* [MATERIAL SUPPLIED]:

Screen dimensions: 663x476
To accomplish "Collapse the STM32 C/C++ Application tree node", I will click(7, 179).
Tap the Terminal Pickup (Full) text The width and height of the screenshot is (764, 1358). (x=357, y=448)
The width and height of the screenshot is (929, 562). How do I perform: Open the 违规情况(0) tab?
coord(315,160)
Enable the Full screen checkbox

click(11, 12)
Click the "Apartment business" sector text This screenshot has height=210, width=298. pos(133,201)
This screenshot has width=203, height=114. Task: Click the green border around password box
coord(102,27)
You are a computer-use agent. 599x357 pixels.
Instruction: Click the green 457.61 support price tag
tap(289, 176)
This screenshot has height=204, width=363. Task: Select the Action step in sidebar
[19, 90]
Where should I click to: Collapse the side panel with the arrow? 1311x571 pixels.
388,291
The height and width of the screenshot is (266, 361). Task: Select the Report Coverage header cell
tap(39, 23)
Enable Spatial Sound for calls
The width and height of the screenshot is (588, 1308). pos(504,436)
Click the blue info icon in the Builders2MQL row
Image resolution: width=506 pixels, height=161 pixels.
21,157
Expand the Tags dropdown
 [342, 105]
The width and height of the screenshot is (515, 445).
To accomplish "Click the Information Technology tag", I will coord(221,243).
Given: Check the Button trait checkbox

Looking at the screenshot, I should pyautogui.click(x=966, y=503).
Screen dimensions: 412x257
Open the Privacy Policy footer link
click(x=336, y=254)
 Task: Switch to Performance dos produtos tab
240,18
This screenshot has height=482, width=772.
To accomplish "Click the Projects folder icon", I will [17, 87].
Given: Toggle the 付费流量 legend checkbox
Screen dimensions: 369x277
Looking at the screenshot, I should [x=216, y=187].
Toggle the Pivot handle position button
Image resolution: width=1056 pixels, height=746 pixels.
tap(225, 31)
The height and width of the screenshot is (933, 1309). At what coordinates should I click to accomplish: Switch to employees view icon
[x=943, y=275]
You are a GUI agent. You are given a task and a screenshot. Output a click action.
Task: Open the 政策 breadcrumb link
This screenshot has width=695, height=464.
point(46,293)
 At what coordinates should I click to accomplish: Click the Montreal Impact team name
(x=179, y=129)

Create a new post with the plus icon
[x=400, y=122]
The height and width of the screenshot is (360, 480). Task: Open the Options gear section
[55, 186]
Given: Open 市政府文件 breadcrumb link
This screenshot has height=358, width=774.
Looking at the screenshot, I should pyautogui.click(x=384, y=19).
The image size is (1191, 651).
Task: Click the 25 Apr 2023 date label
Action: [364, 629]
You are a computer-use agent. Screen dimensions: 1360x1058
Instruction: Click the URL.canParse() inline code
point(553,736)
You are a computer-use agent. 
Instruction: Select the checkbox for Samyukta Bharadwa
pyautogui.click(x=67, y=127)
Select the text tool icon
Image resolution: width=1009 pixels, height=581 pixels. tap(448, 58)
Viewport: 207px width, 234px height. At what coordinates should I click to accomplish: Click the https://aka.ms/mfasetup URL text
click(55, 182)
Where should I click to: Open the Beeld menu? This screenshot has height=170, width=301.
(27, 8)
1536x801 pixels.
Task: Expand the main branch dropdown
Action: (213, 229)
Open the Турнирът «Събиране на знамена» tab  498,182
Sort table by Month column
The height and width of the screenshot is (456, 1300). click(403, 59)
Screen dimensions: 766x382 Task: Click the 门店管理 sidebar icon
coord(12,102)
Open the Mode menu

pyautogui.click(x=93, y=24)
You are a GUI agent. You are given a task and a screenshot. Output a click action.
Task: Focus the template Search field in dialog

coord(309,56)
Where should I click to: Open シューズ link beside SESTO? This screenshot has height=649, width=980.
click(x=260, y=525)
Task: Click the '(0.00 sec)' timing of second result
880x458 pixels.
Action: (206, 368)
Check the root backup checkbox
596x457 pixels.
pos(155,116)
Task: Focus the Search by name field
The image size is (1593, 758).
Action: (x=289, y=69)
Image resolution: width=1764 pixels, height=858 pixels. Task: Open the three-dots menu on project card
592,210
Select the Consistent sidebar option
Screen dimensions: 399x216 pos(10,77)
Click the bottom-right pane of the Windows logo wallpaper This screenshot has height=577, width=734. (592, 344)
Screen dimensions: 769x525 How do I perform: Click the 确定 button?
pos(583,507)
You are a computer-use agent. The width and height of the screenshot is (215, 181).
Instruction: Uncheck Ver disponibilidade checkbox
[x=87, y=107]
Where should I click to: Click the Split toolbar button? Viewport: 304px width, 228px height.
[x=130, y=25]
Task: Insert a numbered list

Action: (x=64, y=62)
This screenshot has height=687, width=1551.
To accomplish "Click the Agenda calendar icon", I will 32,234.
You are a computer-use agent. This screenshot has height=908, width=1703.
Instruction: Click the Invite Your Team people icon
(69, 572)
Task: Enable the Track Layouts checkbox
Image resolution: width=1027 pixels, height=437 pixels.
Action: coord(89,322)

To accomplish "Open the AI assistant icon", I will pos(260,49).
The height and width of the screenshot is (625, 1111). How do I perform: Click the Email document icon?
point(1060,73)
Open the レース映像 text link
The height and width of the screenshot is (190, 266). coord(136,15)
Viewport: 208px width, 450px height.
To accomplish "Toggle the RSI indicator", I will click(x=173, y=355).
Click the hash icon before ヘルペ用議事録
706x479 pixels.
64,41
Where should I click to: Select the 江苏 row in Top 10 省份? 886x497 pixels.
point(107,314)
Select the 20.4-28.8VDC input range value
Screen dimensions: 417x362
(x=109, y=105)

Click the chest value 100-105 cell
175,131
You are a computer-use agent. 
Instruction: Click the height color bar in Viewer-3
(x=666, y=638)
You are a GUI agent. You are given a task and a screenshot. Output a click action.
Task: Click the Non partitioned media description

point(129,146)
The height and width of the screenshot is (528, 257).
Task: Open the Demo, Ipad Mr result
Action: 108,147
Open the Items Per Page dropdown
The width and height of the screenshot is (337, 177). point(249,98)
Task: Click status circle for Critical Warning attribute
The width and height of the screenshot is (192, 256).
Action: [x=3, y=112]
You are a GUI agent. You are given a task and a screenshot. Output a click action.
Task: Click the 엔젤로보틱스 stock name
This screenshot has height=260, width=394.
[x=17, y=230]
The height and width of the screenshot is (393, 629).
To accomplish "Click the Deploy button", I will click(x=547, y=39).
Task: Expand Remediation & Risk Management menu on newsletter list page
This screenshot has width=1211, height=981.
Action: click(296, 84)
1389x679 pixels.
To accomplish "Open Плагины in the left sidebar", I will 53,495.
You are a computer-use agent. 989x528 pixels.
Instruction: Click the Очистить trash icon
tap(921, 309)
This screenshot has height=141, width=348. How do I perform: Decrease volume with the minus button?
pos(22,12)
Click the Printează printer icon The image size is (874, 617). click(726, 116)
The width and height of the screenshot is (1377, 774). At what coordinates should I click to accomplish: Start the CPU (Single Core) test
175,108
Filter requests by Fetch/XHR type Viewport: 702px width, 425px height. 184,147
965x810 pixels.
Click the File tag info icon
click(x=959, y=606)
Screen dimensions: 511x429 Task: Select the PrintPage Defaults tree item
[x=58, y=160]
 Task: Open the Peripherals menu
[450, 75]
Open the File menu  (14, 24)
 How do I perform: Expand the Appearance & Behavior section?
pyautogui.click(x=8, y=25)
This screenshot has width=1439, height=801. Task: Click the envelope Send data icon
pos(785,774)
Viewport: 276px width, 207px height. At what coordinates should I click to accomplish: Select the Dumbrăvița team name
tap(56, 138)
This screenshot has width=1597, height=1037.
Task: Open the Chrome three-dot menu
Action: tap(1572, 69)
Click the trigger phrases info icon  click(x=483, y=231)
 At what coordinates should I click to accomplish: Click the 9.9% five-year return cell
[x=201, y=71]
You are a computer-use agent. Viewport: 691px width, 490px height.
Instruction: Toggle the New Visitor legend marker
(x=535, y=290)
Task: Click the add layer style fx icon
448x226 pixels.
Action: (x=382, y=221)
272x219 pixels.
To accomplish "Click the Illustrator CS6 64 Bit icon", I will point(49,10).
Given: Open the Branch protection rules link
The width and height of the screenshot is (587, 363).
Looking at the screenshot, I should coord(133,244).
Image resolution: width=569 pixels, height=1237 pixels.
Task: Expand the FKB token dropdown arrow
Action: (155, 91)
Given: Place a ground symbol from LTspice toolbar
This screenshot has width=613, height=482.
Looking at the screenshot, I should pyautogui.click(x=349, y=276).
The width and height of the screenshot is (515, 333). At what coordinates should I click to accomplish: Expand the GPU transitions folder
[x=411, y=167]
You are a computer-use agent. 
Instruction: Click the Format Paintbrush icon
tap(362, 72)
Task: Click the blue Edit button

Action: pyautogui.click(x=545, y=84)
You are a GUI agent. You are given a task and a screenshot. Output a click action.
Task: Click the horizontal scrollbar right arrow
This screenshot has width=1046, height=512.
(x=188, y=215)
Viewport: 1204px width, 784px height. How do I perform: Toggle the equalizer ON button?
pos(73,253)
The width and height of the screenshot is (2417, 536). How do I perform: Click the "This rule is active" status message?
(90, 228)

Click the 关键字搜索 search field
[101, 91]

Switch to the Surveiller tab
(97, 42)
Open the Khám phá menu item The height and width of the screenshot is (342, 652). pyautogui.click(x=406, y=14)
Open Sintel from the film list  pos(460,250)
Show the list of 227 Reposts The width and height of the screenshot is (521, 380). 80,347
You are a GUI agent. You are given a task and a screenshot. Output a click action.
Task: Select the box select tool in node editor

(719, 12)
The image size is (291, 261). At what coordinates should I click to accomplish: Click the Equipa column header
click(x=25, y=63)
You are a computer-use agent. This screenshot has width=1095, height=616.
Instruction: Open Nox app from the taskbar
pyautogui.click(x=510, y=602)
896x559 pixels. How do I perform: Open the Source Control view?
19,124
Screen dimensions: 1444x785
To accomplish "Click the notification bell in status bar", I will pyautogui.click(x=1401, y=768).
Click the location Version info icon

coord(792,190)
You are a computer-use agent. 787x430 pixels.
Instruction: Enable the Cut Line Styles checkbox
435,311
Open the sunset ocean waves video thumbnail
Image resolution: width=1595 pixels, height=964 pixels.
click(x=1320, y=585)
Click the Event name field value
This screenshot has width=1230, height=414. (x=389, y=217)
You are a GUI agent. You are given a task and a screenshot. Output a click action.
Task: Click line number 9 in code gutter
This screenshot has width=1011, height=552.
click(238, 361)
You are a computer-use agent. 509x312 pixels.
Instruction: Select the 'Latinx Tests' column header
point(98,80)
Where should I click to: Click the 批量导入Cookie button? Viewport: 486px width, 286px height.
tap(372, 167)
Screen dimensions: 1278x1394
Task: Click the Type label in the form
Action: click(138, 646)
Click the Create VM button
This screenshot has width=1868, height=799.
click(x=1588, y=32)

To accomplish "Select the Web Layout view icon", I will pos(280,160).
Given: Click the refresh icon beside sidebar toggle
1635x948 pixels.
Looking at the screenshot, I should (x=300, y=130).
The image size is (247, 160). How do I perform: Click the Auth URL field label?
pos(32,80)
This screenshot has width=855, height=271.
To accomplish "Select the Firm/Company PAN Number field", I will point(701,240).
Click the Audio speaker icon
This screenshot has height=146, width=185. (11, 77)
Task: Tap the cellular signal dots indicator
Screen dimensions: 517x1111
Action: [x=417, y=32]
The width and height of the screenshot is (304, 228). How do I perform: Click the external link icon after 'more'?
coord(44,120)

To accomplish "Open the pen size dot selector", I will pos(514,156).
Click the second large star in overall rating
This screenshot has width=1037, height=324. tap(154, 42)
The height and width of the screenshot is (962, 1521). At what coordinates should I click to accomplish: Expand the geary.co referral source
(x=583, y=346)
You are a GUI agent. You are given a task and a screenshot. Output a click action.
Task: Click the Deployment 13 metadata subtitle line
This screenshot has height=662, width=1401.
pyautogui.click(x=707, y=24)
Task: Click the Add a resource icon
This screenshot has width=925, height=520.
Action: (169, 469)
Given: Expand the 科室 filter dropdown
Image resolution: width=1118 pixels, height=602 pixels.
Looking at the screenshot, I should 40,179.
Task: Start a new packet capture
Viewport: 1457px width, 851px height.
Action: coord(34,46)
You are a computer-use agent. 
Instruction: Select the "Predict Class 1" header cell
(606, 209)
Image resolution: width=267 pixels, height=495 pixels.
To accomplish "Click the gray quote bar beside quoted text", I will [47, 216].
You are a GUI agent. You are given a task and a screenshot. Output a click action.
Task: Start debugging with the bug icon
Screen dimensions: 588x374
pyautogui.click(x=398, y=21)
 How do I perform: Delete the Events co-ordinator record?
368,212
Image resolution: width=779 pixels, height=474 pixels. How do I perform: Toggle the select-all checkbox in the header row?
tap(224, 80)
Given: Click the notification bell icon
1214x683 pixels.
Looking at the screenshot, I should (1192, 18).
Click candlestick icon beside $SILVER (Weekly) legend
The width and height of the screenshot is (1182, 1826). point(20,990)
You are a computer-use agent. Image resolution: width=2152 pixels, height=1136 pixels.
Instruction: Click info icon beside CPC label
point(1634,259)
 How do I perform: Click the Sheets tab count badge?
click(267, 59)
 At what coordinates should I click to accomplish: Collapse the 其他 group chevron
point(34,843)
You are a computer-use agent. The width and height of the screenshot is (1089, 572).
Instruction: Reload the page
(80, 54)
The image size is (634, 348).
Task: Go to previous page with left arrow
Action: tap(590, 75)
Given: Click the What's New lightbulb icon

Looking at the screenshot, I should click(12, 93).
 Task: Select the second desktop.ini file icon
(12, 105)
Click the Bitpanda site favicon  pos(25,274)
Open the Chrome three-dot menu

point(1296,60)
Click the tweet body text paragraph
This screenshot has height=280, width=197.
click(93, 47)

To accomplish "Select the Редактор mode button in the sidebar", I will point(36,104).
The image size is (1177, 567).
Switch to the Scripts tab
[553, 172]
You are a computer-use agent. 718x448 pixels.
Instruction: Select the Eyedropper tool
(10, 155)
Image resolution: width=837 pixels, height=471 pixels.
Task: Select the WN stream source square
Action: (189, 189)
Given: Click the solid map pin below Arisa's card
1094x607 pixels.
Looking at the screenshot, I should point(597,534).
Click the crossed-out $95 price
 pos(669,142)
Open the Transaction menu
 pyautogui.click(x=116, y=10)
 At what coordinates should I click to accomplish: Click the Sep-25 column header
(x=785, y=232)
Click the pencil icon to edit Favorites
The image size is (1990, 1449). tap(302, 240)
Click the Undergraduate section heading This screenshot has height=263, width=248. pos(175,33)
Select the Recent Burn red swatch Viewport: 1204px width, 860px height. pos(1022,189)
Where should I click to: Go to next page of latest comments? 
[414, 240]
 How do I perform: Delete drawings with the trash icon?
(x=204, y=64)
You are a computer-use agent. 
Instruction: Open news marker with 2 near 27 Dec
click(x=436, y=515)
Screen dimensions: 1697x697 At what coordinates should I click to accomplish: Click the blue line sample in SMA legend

* [AIM OF THE EXERCISE]: Please give the lines again starting at the line with "You are a computer-use agent. 989x528 pixels." and ending at the line with "click(x=959, y=606)", changing "icon" to "button" and leaving everything else the same.

* [CORRECT ANSWER]:
You are a computer-use agent. 989x528 pixels.
Instruction: Click the Очистить trash button
tap(921, 309)
This screenshot has height=141, width=348. How do I perform: Decrease volume with the minus button?
pos(22,12)
Click the Printează printer button The image size is (874, 617). click(726, 116)
The width and height of the screenshot is (1377, 774). At what coordinates should I click to accomplish: Start the CPU (Single Core) test
175,108
Filter requests by Fetch/XHR type Viewport: 702px width, 425px height. 184,147
965x810 pixels.
Click the File tag info button
click(x=959, y=606)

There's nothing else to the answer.